The most similar property I could find is this: text-rendering: optimizeLegibility the definition of which you can see here (scroll down to 'text-rendering' property - ON).

It's options are auto, optimizeSpeed, optimizeLegibility, geometricPrecision

(And yes, I realize I am going on a very light connection via a semantic similarity only but it was the closest CSS property I could find. It turns out it is hard to prove a negative after all.)

Findings so far:

  • text-rendering's mdn's web page is here which states the property enables ligatures when font-size is smaller than 20px. (Pretty different, so not the same.)
  • text-rendering is actually an SVG spec and not a CSS spec per say
    (but that's not a huge deal as it is supported in HTML rendering by Gecko, WebKit, and Blink (Firefox, Safari, and Chrome) respectively
    (not CSS per say, but for practical purposes, doesn't seem to matter for my use case)
  • In this css-tricks article about text-rendering, it says Some font files contain additional information about how the font should be rendered. optimizeLegibility makes use of this information, and optimizeSpeed does not.. The fact that it is included in the font file says to me, it is manually added by the foundry hence not via algorithm. (Pretty different, so not the same)

So at this point, I'm thinking Optimal kerning in Illustrator does NOT have a CSS equivalent. Would appreciate your thoughts and experience on the matter.


Solution

  • To be supported in CSS, it has to be supportable in all browsers. This sounds like a proprietary Adobe algorithm. Not surprisingly, I don't see anything like this in CSS.

    What CSS does provide is the font-kerning property. One of the values defined is auto, which means that the browser can use its own criteria to decide whether to enable kerning. But it doesn't appear to be intended that the browser can decide how kerning is done: "This property controls metric kerning, kerning that utilizes adjustment data contained in the font."

    The data in the font can take one of two forms.

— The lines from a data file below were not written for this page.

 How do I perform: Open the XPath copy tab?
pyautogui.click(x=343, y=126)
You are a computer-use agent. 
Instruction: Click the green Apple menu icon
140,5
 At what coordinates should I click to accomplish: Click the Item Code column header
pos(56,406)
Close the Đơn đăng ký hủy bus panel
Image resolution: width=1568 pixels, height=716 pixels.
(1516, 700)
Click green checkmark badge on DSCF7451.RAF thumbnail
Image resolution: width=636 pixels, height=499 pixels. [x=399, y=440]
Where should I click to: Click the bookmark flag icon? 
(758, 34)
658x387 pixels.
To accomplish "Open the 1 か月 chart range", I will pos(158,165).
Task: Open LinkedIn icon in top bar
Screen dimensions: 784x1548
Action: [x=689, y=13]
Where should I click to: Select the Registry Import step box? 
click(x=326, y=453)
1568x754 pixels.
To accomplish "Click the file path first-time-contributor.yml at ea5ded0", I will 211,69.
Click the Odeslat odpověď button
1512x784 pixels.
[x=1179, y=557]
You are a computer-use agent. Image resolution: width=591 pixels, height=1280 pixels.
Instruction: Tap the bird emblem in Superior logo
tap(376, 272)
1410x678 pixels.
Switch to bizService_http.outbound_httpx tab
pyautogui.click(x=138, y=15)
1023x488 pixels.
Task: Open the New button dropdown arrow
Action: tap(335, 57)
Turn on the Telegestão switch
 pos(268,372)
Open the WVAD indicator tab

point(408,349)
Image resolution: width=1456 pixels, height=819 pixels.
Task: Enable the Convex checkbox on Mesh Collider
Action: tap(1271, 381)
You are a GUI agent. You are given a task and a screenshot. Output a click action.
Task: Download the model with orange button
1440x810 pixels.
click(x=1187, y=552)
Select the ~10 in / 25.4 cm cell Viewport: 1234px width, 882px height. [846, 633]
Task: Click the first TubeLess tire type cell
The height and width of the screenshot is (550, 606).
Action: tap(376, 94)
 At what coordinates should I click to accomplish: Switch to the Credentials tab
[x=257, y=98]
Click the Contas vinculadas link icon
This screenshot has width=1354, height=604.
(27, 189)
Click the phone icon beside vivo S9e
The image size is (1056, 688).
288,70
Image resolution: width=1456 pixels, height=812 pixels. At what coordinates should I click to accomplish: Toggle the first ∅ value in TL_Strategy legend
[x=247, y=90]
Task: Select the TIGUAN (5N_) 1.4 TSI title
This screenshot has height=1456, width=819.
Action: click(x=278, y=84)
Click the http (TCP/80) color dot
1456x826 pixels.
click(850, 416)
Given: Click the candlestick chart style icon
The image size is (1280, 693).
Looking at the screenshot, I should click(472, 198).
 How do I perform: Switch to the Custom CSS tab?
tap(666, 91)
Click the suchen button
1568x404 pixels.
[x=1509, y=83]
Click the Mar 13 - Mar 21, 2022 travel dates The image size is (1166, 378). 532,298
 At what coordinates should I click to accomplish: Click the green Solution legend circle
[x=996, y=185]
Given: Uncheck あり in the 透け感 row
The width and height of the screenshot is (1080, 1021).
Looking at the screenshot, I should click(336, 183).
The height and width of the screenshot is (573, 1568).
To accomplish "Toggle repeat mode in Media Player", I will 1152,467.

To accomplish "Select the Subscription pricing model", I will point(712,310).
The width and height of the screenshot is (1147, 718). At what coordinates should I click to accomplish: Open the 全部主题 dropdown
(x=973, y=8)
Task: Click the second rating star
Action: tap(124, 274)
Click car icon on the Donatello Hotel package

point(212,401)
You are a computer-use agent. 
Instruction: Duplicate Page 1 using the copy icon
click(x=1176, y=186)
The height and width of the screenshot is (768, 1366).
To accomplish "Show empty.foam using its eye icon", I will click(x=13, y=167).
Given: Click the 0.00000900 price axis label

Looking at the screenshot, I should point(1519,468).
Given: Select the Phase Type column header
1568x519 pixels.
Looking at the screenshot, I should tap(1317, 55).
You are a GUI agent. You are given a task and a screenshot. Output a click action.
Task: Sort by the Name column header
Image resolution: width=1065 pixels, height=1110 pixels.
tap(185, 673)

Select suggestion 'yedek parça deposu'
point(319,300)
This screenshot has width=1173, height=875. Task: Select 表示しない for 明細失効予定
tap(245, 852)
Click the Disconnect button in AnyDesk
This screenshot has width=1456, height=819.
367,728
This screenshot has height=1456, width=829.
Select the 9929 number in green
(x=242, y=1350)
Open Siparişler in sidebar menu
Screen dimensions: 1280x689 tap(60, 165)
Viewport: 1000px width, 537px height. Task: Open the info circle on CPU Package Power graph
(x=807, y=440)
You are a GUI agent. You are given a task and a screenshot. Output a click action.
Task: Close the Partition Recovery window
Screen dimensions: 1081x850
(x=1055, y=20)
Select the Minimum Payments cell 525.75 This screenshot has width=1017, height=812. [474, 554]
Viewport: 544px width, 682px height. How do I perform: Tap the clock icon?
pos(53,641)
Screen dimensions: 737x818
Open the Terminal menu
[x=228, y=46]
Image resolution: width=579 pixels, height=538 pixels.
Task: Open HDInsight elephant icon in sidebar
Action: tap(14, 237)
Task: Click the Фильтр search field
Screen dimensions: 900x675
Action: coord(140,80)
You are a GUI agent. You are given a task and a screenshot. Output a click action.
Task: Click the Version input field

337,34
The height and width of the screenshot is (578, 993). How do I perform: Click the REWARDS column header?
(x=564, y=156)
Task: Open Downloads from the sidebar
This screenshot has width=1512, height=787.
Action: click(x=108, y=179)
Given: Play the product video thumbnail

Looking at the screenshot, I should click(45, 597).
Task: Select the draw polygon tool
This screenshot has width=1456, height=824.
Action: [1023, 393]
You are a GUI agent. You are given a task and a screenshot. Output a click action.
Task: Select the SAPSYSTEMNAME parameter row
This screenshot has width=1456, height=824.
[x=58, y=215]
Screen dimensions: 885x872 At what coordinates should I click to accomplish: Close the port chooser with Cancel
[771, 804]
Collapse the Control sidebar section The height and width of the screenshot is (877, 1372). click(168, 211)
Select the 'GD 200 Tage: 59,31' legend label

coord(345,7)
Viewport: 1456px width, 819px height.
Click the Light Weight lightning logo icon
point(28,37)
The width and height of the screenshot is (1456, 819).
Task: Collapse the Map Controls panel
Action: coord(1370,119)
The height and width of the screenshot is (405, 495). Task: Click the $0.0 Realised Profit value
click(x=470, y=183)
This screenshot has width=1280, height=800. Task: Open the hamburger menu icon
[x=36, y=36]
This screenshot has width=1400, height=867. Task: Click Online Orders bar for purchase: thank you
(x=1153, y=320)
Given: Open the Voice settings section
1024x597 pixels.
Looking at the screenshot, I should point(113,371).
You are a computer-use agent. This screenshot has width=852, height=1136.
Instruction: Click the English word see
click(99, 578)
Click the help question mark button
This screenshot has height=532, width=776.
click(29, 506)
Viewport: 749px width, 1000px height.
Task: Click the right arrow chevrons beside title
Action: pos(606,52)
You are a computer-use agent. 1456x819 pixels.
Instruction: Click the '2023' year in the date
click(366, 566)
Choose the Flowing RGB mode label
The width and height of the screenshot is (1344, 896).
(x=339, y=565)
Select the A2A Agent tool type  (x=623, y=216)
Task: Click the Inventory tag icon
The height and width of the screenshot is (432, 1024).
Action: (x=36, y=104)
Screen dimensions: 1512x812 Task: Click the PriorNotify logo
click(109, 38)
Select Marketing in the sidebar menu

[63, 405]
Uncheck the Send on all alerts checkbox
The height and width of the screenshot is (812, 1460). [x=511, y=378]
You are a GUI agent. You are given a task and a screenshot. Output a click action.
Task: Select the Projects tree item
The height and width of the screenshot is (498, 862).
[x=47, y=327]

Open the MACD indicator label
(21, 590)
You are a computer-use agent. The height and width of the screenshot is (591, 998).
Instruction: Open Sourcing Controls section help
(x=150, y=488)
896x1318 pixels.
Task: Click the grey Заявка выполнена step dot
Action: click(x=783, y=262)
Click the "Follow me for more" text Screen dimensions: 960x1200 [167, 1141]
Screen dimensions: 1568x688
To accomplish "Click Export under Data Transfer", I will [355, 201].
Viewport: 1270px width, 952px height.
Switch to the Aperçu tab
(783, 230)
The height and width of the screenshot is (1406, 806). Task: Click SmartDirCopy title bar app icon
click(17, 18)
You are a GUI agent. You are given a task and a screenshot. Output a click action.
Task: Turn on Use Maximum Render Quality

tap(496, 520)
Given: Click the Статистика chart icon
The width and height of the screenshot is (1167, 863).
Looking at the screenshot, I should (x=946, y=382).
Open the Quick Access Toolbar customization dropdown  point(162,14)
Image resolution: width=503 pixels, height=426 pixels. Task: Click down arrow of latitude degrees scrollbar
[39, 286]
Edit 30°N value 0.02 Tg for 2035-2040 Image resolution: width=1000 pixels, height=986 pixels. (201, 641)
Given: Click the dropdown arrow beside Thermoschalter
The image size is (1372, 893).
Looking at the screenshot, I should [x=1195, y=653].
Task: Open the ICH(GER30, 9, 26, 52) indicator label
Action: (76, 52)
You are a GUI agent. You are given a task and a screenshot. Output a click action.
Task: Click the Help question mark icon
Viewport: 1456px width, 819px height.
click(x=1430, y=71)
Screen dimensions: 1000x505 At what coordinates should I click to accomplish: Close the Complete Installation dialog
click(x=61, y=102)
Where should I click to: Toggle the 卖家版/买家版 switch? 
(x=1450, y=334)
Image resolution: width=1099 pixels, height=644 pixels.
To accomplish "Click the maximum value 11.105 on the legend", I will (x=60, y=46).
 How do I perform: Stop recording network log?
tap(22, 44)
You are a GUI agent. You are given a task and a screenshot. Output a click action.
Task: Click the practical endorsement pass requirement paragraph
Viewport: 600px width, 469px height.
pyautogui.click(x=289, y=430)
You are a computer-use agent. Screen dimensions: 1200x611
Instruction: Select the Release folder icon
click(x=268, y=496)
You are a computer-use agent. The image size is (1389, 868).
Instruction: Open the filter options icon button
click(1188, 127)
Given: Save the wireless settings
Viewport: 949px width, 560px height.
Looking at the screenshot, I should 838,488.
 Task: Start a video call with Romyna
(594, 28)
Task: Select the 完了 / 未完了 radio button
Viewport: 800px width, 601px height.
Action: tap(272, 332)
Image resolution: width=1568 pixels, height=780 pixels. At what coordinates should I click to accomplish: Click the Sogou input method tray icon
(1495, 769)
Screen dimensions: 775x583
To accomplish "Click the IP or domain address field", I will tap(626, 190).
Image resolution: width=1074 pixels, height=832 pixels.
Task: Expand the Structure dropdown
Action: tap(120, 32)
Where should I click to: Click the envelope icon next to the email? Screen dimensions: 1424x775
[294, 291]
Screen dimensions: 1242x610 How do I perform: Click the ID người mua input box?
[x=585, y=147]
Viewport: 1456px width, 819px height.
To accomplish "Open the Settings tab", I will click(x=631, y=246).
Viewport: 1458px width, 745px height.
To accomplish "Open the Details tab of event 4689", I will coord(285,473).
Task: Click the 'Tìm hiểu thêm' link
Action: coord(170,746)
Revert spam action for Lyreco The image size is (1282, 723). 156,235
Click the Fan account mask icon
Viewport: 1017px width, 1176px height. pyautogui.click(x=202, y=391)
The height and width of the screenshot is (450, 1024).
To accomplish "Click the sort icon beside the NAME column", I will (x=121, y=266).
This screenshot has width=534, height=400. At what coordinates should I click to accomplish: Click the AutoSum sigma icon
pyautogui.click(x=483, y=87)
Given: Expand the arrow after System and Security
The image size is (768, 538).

The legacy 'kern' table was part of the original TrueType spec and can be used to list specific glyph pairs and the spacing adjustment for each. Size-wise, it's not very efficient.

    A newer approach was introduced in the OpenType spec: the 'kern' feature (or the 'vkrn' feature for vertical layout) can be used to activate metric adjustment actions in the 'GPOS' (glyph positioning) table. In the GPOS table, positioning actions can be specified for sets of glyphs that require the same metric adjustments.

    The GPOS table supports several different types of positioning actions. (In the OpenType spec, these are referred to as "lookup tables".) When using a GPOS table with the 'kern' feature, typically the font developer would implement using pair positioning actions.

    With font-kerning, whether the browser is utilizing a 'kern' table in the font or activating a GPOS 'kern' feature, the amount of spacing adjustment for any glyph pair is specified in the font with data provided by the font developer. Adobe's "optical kerning" is using an algorithm that examines the shapes of glyphs to decide how much to adjust spacing for a given glyph pair rather than relying on 'kern' or GPOS data in the font.